Sunday, 6 December 2015

The Myanmar discovery circuit - Day 4 (morning) - Mandalay, Amarapura - a longyi silk weaving production workshop - The 15th of November 2015

We got up fairly early because we had asked Chocho to consider including a few more visits we were interested in that had not been scheduled, but  which taking into account the fact that we were a small group, might be possible.

As I stood outside the hotel main entrance I observed a flower vendor getting ready to carry some of the bunches she had been assembling on her bike.

The first morning visit was to a silk workshop, as some of us were interested in buying longyis (modern versions of the former traditional htamain - pieces of cloth approximately 2 metres long  and 80 cm wide often sewn into a cylindrical shape  to be worn around the waist  and running to the feet) before leaving Mandalay the following day.

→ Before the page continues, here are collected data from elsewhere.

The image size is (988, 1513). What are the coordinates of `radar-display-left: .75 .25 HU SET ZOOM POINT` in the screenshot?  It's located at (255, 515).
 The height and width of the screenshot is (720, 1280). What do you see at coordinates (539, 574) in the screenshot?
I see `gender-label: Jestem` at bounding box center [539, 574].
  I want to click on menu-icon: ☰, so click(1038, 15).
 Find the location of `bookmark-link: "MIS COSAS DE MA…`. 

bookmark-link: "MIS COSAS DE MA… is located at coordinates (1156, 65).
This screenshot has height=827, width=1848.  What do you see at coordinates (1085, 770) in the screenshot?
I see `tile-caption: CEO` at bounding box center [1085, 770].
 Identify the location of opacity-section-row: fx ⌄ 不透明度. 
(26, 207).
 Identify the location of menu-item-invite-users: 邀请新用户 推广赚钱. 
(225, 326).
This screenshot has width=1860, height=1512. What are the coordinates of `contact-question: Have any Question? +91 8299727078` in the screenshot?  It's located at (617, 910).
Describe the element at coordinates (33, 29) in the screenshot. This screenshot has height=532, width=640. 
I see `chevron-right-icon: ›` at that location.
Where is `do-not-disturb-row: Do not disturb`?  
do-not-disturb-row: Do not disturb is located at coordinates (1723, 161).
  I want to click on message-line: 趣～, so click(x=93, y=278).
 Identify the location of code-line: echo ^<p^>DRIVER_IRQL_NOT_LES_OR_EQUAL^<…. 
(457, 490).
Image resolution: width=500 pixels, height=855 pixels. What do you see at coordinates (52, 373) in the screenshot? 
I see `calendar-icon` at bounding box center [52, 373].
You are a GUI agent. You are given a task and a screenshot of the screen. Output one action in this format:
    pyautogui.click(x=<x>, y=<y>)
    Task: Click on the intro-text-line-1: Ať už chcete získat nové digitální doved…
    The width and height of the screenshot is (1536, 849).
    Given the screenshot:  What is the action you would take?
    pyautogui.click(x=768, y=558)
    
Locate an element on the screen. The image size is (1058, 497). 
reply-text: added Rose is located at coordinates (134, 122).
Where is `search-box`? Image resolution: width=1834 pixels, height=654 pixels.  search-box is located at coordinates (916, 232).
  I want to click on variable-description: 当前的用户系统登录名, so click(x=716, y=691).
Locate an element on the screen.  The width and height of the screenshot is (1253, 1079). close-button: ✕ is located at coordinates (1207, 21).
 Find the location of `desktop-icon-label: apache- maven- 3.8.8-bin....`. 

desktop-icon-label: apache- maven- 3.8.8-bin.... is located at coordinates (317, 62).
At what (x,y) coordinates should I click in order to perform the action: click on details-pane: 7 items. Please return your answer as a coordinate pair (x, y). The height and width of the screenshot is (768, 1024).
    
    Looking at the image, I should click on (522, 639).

According to Chocho the patterns differ from area to area and no one was in a better position to have us thrilled about buying them, as she picked us up wearing a different patterned longyi every morning.

The fact that I have watched weaving in various countries (Sri Lanka, Northern and Southern India, China, Iran and Uzbekistan, to name just a few) doesn't change the degree of admiration I have for the women and men who work on the handloom weaving all day long bringing out the magic of such an art, whether it's just silk, cotton mixed with silk, georgette, satin or crepe.  


We were all bewitched (at least the ones who wanted to buy longyis - Valerie, Noelle and I) by the softness of the tissues, some of which were merely silk made, whilst others were mixed with cotton and several other materials, the mixing of colours, the patterns ... and the whole trying on atmosphere, which had us mesmerised and hesitant as to which to buy.

I ended up buying two longyis (one in pure silk and the one with vibrant colours in cotton and silk). I also bought an indigo blue top to go with one of them, having found none to match the silk longyi.